If you run Gnome or KDE Plasma as your desktop environment, there are built in tools for you to calibrate your screen. You just need to find an .icm or .icc profile file that matches your screen to calibrate it. (See below to find one that matches the X230 with the IPS screen.) I have run LXDE up to now and have just switched to LXQt. Neither of these lighter and smaller desktop environments have a built in screen calibrator, so I needed to find another solution. The solution I found will work in any desktop environment or window manager as long as you use X11.
(I would think colour calibration is one of those issues where Wayland will not be as easy to work with since there are so many different Wayland implementations due to the nature of it being only a protocol and not a display server like X11. Maybe each desktop environment or window manager needs to make their own solution (or a common one if they share the compositor like it seems many are planning to do with Mir). Well, I don’t really know much about Wayland, so this paragraph is in parenthesis.)
I first tried using DisplayCAL to calibrate my screen. To get it to calibrate my screen, I also needed a profile to use. I downloaded some files from Lenovo’s website for use with Windows 8, dug through one of the files to find which of the other files to use which demanded looking at vast amounts of irrelevant data before finding what I wanted, and then had to extract the file I needed from a Windows executable file (.exe) with Wine to find the profile I needed. It took a lot of time and was mind-bogglingly cumbersome. One would think that Lenovo, being the supplier of computers to the largest Linux software company, Red Hat, could have just supplied the relevant profile on the support pages for the X230 so Linux users wouldn’t have to run Windows executables to get to the profile.
When I started DisplayCal and loaded the .icm file for the screen, it gave me an error message that the file did not contain any info for correction. DisplayCAL is a bit of an overkill for what I wanted to do anyway since it is made to be used with colour calibration hardware to make a profile fitting the screen before applying the profile to the screen. I just wanted to apply the profile to the screen to correct the colour rendering. Anyway, it did not work whatever way I tried to load the profile which was quite frustrating after spending lots of time getting to the profile in the first place. After a while, I had to give up. I don’t know why it didn’t work. It just didn’t work.
I then turned to another solution I found on the Arch Wiki when I searched for icc colour profiles: xcalib. This is a command line tool that takes an .icc colour profile and calibrates the screen with it. It does exactly what I want and nothing more. I tried with the .icm profile I had extracted from the Windows executable and it didn’t work. I then DuckDuckWent and found on a Thinkpad forum that there was a colour profile for the X230 available in the Display section of a review of the X230 on notebookcheck.net. The profile is hidden on the bottom of a table with technical info on the right of a picture with the text “distribution of brightness” underneath. (If it should ever disappear, contact me through my contact page and I will happily email you a copy.)

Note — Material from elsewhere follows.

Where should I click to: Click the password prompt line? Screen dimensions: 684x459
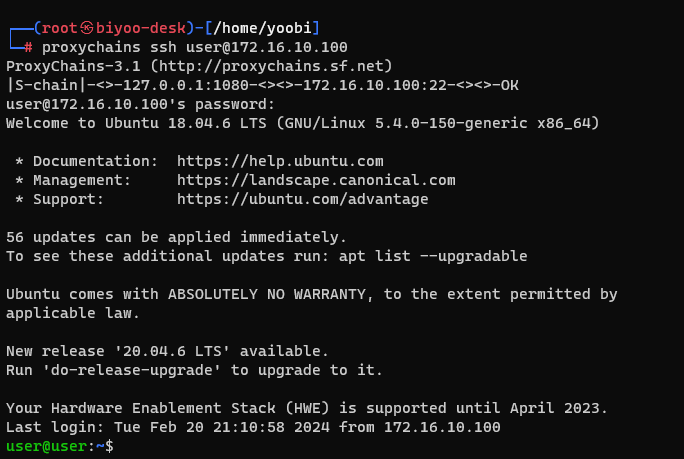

I downloaded the .icc profile file and fed it to xcalib and the colours changed. I also have a Thinkpad W520 with a calibrated screen and know how my pictures on Flickr should look from seeing them on that screen, so I took a look at the same pictures on the X230 screen and they looked as they should as far as I was able to ascertain. It was really obvious that they did not look right before the calibration, but after the calibration, they looked alright.
To make this change permanent, all you need to do is to execute the xcalib command with the .icc profile file that fits the screen at the start up of your desktop environment or window manager. In LXQt, you can use the Session Settings to autostart xcalib thenameoftheprofile.icc. In LXDE, you can use the LXsession session manager to do the same. I put the .icc profile file in my home folder to be certain I back it up properly.
To me, getting the screen calibrated was the one missing piece to make the Thinkpad X230 an excellent ultraportable machine that can replace my Thinkpad W520 most of the time. My Thinkpad W520 is a wonderful, powerful, hardcore, moveable workstation which was designed with film producers and videographers in mind (at least the version I have with the Quad i5 processor with multithreading, Nvidia Quadro 2000M and calibrated 1080p matte screen), but it is too large to travel with unless you really really need the power of it. I usually don’t.
The X230 gives me many of the features of the W520 (powerful processor, USB 3, SATA 3, IPS screen, possibility to have an M2 + a SATA3 SSD/HDD (M2 + 2 SATA3 drives in the W520 though), good keyboard, enough RAM, good selection of ports…) in a more portable machine. With the screen calibrated, I can now use it for light photo editing and video editing on the go. The one thing the X230 doesn’t have is the Nvidia card of the W520 which means it is not as good for gaming as the W520, but on the other hand, I don’t have to deal with Nvidia optimus and the proprietary Nvidia driver. Gaming isn’t all that important to me anyway. I hope the HD4000 iGPU in the X230 will be good enough for some 1080p video editing in Kdenlive.